*** Material provided Section Begins ***
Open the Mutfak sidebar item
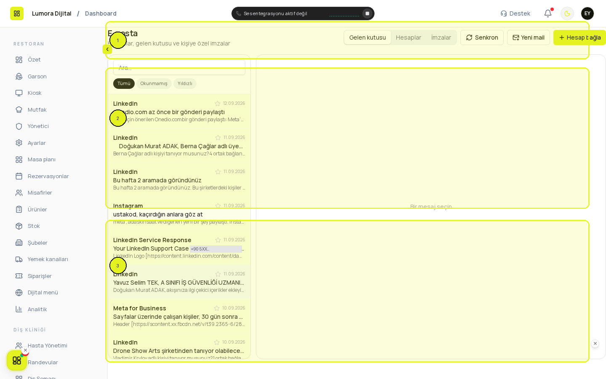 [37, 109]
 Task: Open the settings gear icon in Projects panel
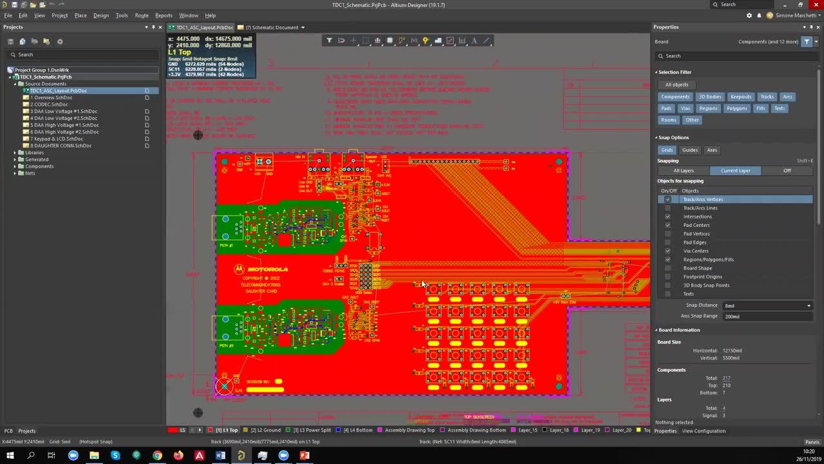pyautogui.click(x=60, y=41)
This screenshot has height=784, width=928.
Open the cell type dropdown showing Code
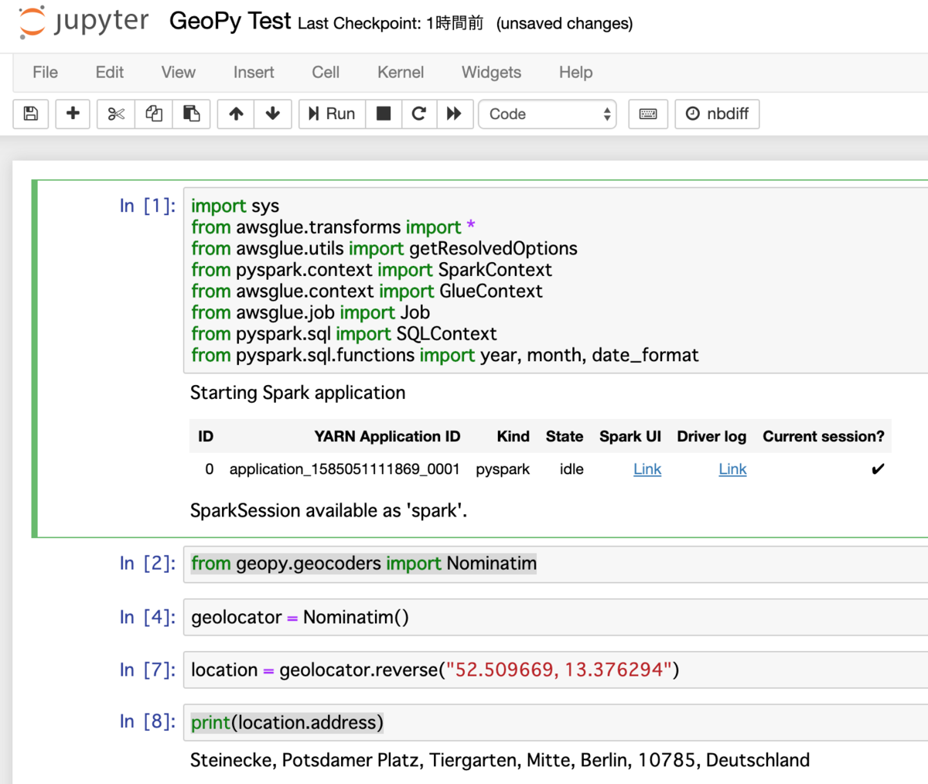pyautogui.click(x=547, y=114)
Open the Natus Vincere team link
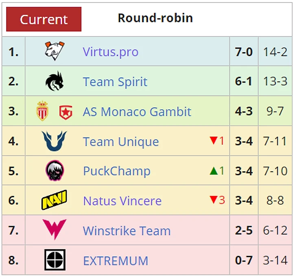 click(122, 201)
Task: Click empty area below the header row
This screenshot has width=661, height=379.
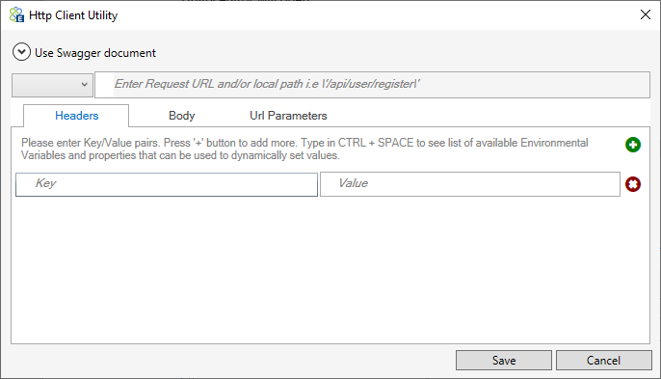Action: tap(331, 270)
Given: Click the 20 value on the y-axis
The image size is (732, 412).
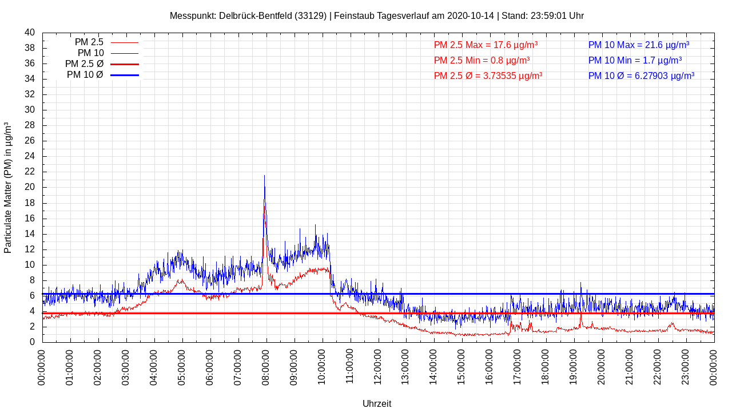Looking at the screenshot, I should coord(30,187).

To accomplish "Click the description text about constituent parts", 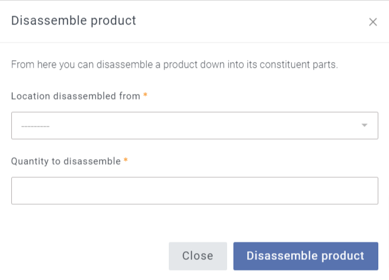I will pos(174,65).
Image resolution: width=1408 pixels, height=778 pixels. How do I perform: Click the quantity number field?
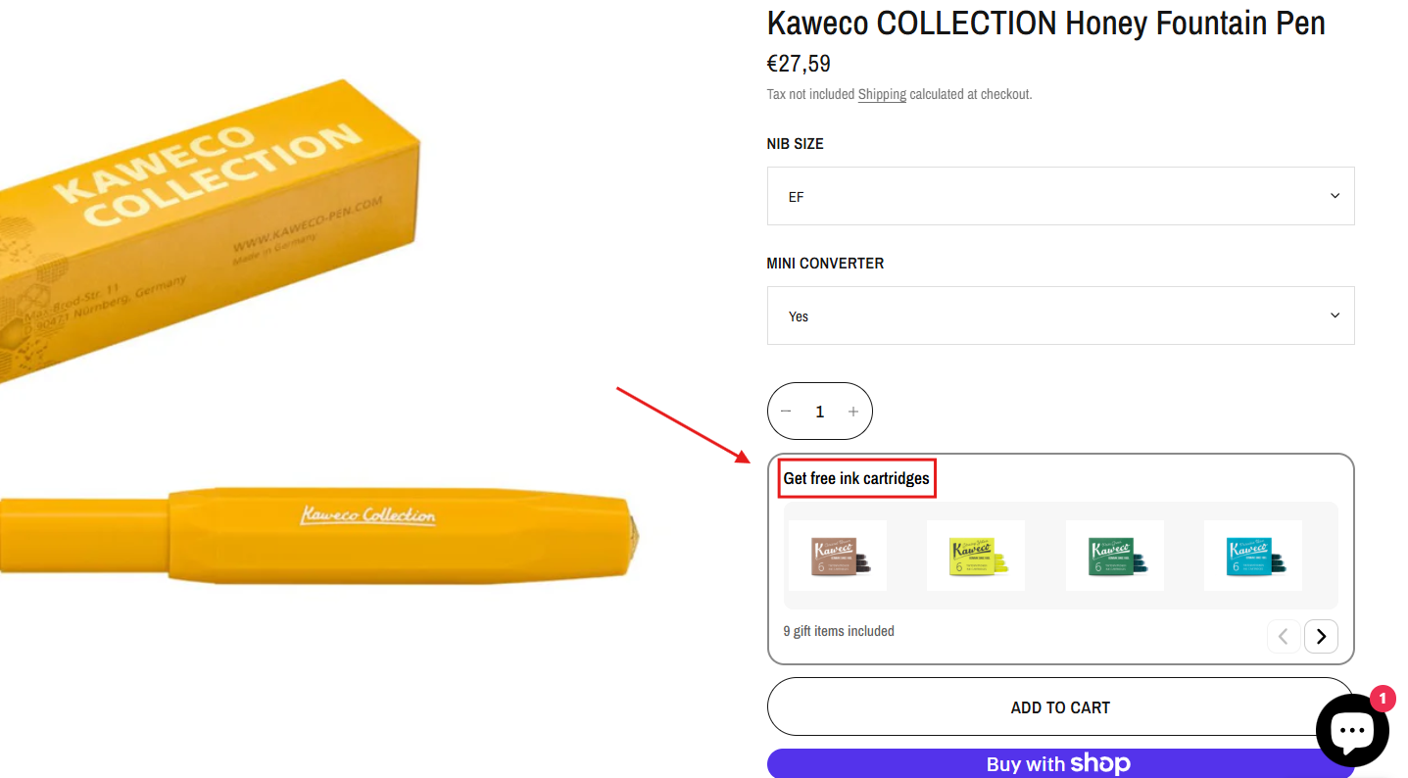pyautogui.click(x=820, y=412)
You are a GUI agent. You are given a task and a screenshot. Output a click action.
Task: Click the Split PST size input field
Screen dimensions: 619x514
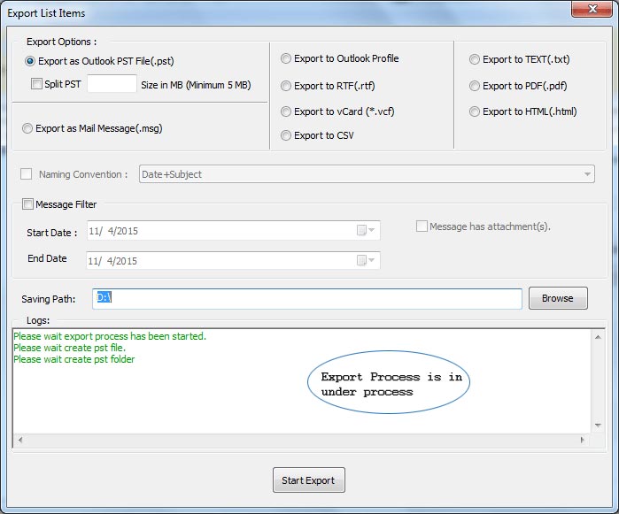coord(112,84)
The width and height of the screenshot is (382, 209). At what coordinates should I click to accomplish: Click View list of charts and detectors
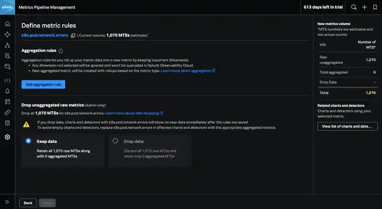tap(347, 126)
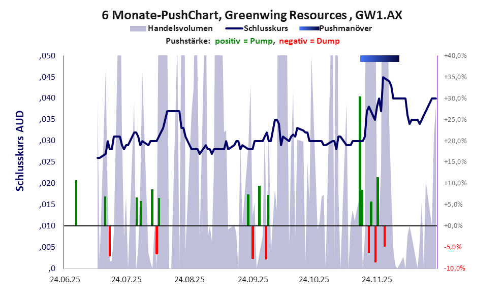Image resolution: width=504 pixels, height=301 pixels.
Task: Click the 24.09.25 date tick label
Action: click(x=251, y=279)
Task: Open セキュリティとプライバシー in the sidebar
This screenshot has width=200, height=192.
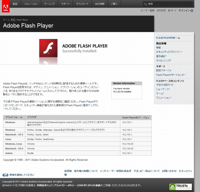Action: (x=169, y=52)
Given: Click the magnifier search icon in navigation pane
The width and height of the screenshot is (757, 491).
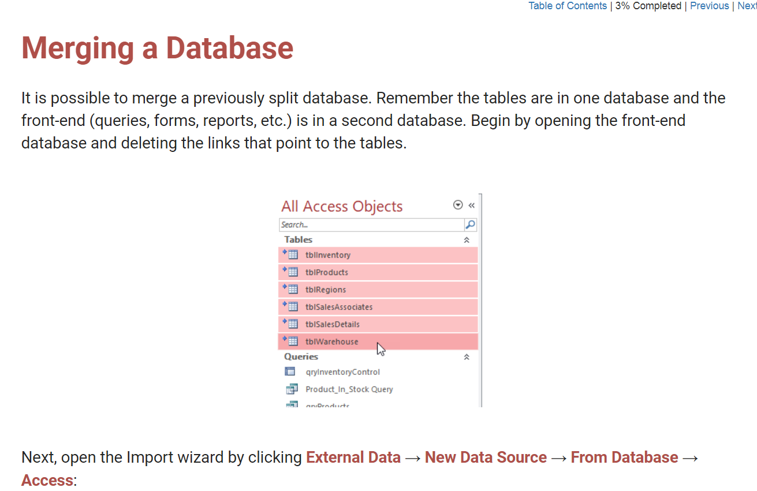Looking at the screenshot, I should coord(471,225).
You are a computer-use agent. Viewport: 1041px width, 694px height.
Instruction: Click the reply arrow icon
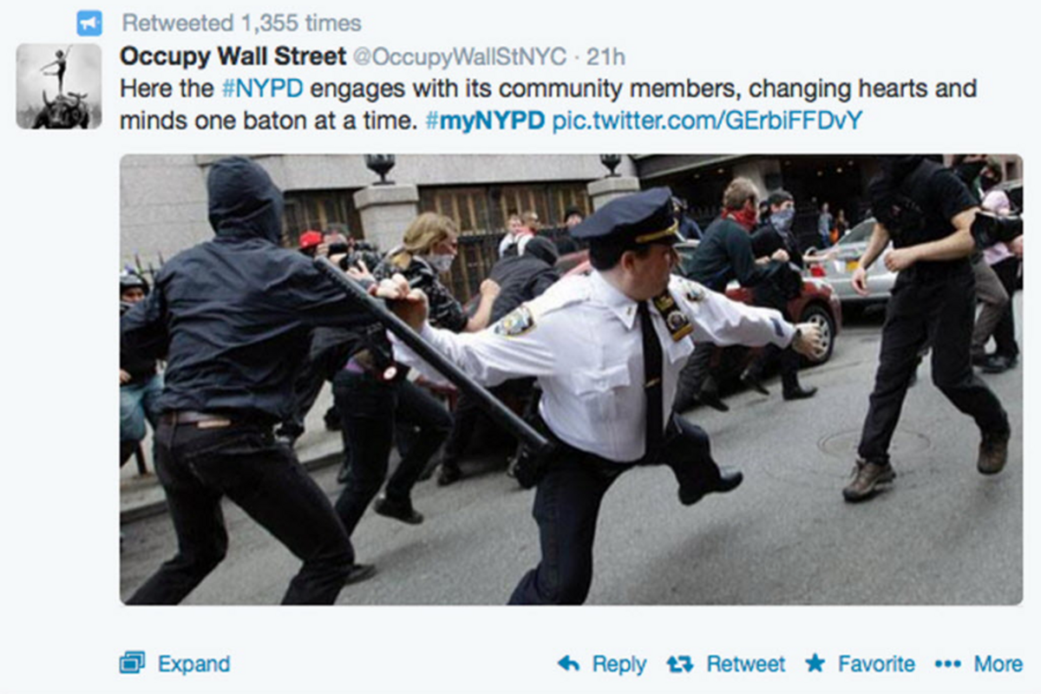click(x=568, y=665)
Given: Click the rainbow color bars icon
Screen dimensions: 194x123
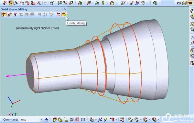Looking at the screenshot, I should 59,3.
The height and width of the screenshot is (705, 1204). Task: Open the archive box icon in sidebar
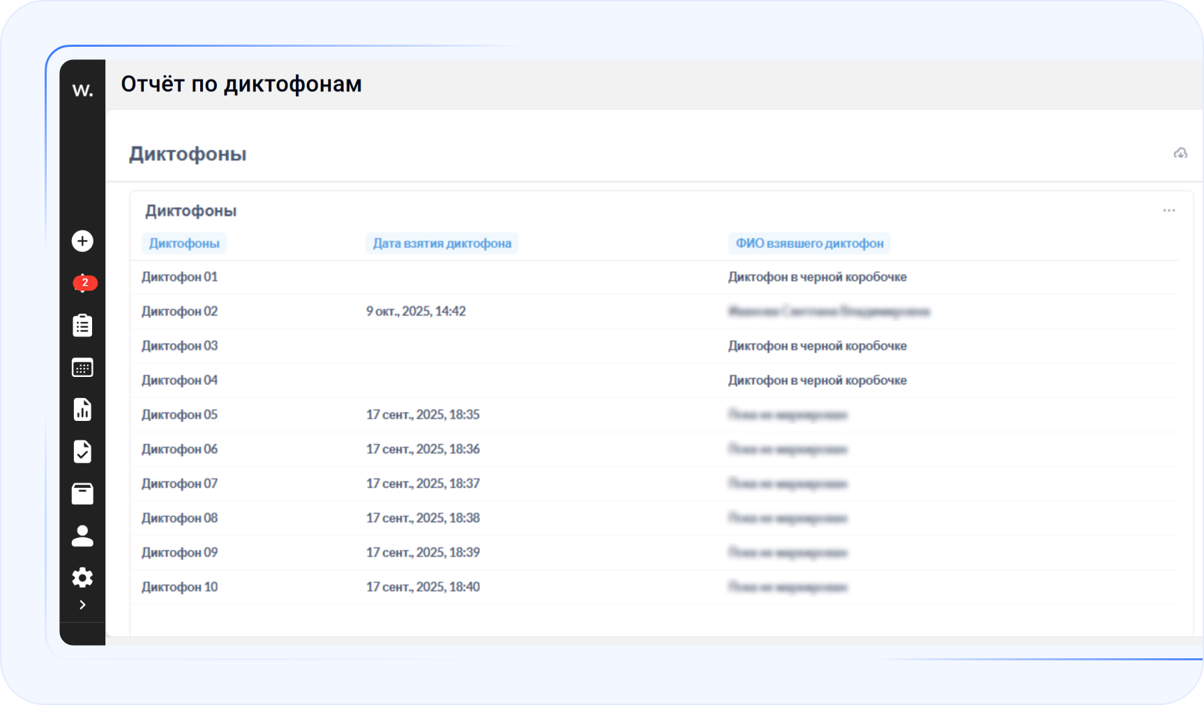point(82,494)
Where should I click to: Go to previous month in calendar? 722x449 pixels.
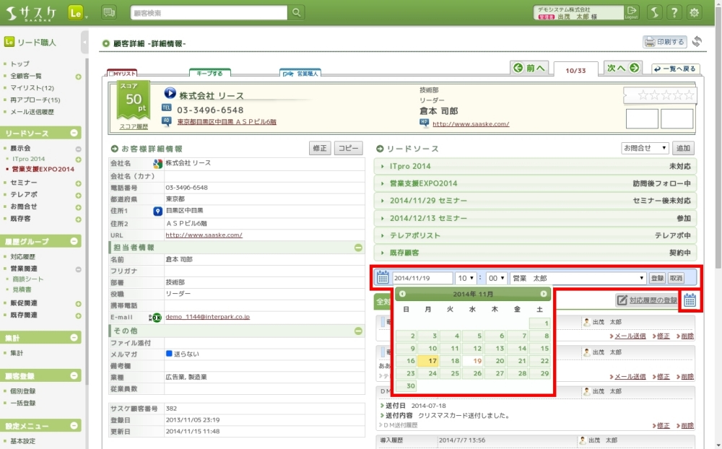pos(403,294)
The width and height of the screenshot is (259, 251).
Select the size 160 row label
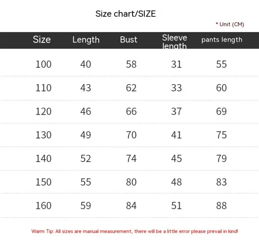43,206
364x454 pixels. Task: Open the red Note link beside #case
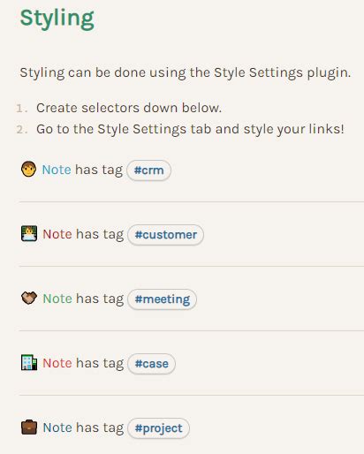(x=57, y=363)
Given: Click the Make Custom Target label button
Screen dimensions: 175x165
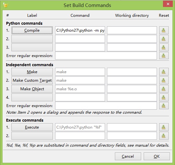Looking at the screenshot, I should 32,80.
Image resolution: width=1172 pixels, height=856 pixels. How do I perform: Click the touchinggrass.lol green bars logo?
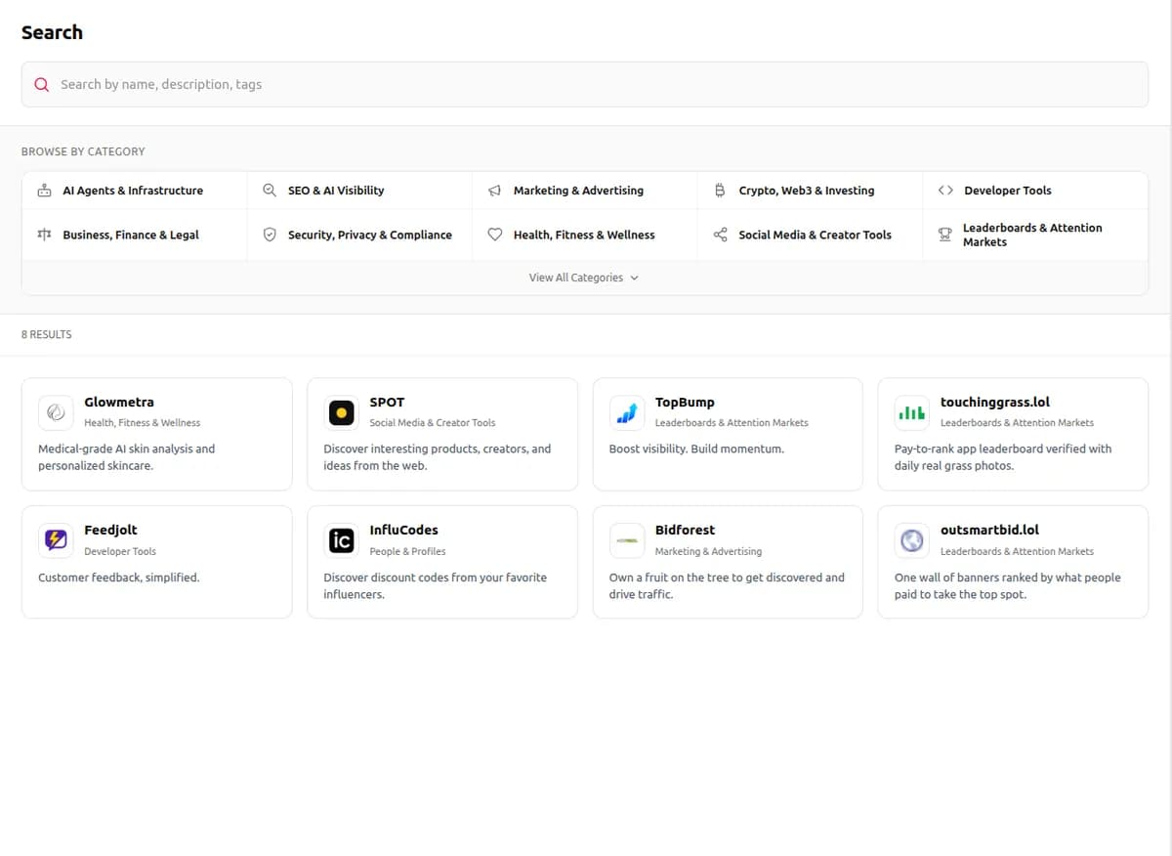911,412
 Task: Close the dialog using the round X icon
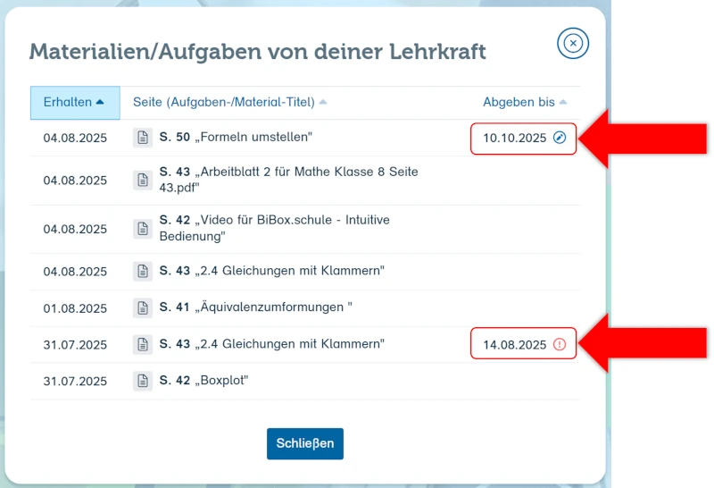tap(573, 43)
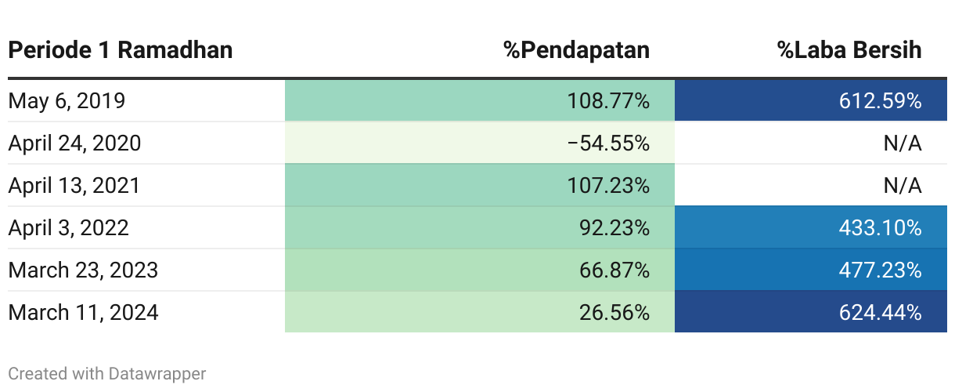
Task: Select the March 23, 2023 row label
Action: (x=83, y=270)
*** Material provided Section Ends ***
## Task goal
No pictures should appear in the copy. Reproduce exactly the lines from the line containing "The width and height of the screenshot is (757, 491)." through the last line of the data, inclusive.

## Task output
The width and height of the screenshot is (757, 491).
Looking at the screenshot, I should coord(471,225).
You are a computer-use agent. Viewport: 1041px width, 694px height.
Instruction: Click the reply arrow icon
click(x=568, y=665)
Given: Click the rainbow color bars icon
Screen dimensions: 194x123
Looking at the screenshot, I should 59,3.
The height and width of the screenshot is (705, 1204). Task: Open the archive box icon in sidebar
point(82,494)
Where should I click to: Go to previous month in calendar? 722x449 pixels.
pos(403,294)
The width and height of the screenshot is (259, 251).
Select the size 160 row label
43,206
364x454 pixels. Task: Open the red Note link beside #case
(x=57, y=363)
Given: Click the Make Custom Target label button
Screen dimensions: 175x165
Looking at the screenshot, I should 32,80.
Image resolution: width=1172 pixels, height=856 pixels. How do I perform: Click the touchinggrass.lol green bars logo?
911,412
 Task: Close the dialog using the round X icon
tap(573, 43)
Task: Select the March 23, 2023 row label
Action: (x=83, y=270)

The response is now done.